Mobilised during the First World War, Benglia then joined Firmin Gémier's theatre company, which became the Théâtre National de l'Odéon under Gaston Baty in 1922.

Benglia was the first Black actor to play roles in the classical repertoire. He also played the title role in The Emperor Jones at the Odéon in 1923, at the age of 27. However, he explored other aspects of his art: in dance, revues and vaudeville. Theatre in all its forms remained his passion for over 36 years. It was primarily through theatre that he played a major role in Parisian cultural life between the wars. He became good friends with Aïcha Goblet, a Black artists' model and performer who was one of the figure of the Années folles in 1920s Montparnasse, Paris.

Benglia was also interested in the cinema, but French cinema offered him few good roles. He was most often seen in small roles in second-rate films, but also in a few colonial propaganda films, sometimes in ridiculously exotic roles. There were a few exceptions: Benglia starred in Daïnah la métisse, had interesting passages in Sola or Les Mystères de Paris, then made a brief appearance in Les Enfants du Paradis, a film on which he only worked for two days (5 and 6 December 1943). In all, he appeared in around sixty films. It was the range of his deep voice that was most remarkable and that determined the roles he was given.

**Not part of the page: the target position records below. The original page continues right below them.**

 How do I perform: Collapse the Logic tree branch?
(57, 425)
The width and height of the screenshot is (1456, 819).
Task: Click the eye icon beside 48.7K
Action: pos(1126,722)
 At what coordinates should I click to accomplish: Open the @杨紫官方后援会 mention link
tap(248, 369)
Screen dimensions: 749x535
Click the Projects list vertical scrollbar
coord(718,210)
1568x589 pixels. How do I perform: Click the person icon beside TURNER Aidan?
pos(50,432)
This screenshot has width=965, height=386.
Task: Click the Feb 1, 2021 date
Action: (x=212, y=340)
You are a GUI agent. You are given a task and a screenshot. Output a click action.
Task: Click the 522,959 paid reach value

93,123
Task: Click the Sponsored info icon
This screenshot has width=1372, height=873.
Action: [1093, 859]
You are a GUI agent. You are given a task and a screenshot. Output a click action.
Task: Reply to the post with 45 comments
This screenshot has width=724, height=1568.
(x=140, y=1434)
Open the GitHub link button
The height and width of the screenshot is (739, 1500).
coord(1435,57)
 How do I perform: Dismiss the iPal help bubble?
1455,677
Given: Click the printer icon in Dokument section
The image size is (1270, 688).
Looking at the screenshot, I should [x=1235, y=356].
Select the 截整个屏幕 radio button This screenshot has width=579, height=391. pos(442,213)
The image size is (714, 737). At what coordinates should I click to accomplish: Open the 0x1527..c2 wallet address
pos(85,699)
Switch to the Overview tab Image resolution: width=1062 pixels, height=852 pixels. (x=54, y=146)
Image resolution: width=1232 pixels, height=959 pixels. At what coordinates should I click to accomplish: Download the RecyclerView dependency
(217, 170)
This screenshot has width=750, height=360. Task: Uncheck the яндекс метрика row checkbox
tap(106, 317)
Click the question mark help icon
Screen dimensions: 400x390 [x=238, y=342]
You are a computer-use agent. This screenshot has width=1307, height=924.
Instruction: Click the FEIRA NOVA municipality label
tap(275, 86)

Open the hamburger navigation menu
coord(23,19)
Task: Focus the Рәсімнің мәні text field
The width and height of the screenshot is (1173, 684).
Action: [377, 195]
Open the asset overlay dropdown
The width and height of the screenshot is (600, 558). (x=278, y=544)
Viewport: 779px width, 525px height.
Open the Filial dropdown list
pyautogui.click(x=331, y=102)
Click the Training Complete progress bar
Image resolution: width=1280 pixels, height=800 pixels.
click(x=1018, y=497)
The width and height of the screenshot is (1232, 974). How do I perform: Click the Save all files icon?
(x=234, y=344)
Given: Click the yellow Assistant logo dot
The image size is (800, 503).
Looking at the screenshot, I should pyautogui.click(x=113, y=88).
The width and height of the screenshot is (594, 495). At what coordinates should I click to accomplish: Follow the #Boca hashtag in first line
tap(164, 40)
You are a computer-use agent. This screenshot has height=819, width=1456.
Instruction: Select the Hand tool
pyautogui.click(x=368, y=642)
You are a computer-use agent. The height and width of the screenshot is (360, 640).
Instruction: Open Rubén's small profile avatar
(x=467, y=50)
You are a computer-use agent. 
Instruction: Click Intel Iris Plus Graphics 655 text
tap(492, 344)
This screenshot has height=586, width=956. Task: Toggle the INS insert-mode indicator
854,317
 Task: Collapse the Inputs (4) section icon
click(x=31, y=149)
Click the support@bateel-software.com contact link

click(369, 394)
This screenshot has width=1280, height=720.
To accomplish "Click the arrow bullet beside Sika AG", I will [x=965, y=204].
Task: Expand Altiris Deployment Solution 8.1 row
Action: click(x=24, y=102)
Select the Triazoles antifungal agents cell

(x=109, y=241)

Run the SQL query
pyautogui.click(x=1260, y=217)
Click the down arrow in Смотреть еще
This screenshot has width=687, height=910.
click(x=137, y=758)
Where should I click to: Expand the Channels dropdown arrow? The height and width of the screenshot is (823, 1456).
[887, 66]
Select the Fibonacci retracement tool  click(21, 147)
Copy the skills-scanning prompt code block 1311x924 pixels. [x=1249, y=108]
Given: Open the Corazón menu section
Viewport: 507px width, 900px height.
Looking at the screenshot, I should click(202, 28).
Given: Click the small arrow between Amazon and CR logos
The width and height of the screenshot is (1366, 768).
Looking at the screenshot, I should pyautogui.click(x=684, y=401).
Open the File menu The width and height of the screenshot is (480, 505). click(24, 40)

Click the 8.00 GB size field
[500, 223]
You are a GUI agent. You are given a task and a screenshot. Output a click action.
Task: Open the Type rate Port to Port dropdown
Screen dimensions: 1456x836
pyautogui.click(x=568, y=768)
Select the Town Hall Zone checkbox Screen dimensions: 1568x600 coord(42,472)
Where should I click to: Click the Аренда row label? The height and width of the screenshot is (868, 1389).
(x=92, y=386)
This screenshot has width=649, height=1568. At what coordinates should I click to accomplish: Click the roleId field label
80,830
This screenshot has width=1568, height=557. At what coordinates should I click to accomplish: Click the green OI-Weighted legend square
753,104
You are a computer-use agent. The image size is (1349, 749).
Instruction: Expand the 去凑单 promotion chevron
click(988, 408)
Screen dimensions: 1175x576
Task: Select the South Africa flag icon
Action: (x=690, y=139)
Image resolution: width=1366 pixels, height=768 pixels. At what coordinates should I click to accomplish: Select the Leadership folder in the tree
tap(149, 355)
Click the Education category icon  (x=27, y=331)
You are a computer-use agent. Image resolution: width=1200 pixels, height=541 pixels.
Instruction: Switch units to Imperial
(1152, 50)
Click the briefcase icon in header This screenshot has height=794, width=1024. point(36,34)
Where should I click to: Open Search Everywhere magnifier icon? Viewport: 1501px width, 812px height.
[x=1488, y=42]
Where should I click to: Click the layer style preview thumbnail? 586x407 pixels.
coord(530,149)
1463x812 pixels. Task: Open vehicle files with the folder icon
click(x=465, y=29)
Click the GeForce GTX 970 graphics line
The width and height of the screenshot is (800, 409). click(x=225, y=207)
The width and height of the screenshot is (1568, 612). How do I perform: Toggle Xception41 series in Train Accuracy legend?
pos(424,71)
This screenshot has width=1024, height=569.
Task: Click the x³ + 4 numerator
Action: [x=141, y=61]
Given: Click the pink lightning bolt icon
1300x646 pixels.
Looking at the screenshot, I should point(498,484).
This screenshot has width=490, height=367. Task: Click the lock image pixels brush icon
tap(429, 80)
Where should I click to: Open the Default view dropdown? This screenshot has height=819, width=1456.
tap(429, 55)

He was married and had two children. Habib Benglia died on 2 December 1960 at l'hôpital Hôtel-Dieu in Paris.

== Commemoration ==
On 25 August 2023, Habib Benglia's 128th birthday was marked with a Google Doodle in his honour.

==Selected filmography==
- My Priest Among the Rich (1925)
- Yasmina (1927)
- Alone (1931)
- You Will Be a Duchess (1932)
- Dainah the Mulatto (1932)
- The Mysteries of Paris (1935)
- Nitchevo (1936)
- The Secrets of the Red Sea (1937)
- Storm Over Asia (1938)
- Les Enfants du Paradis (1945)
- The Renegade (1948)
- The Dancer of Marrakesh (1949)
- Tom Toms of Mayumba (1955)
- A Missionary (1955)
- The Roots of Heaven (1958)
- Certains l'aiment froide (1960)
- Candide (1960)

==Bibliography==
- Sylvie Chalaye, Du Noir au Nègre, l'image du Noir au théâtre (1550–1960), Paris, L'Harmattan, 1998.
- Nathalie Coutelet, «Habib Benglia: quand le Noir entre en scène», Présence africaine, n° 170, 2004, pp. 89–209.
- Nathalie Coutelet, «Habib Benglia et le cinéma colonial», Cahiers d'études africaines, n° 191, 2008, pp. 531–548.
- Jean-Philippe Dedieu, «Les comédiens. Universalisme ou protectionnisme artistique?», La parole immigrée. Les migrants africains dans l'espace public en France (1960–1995) , Paris, Klincksieck, 2012, pp. 149–187.
- Miliani Hadj, «Diasporas musiciennes et migrations maghrébines en situation coloniale», Volume, n° 2, 2015, pp. 155–169.
- Susan Hayward, French Costume Drama of the 1950s: Fashioning Politics in Film, Chicago, Chicago Press University, 2010.
- Lucien Lemoine, «Maître, prenez la parole», Présence Africaine, n° 3, 1995, pp. 35–47.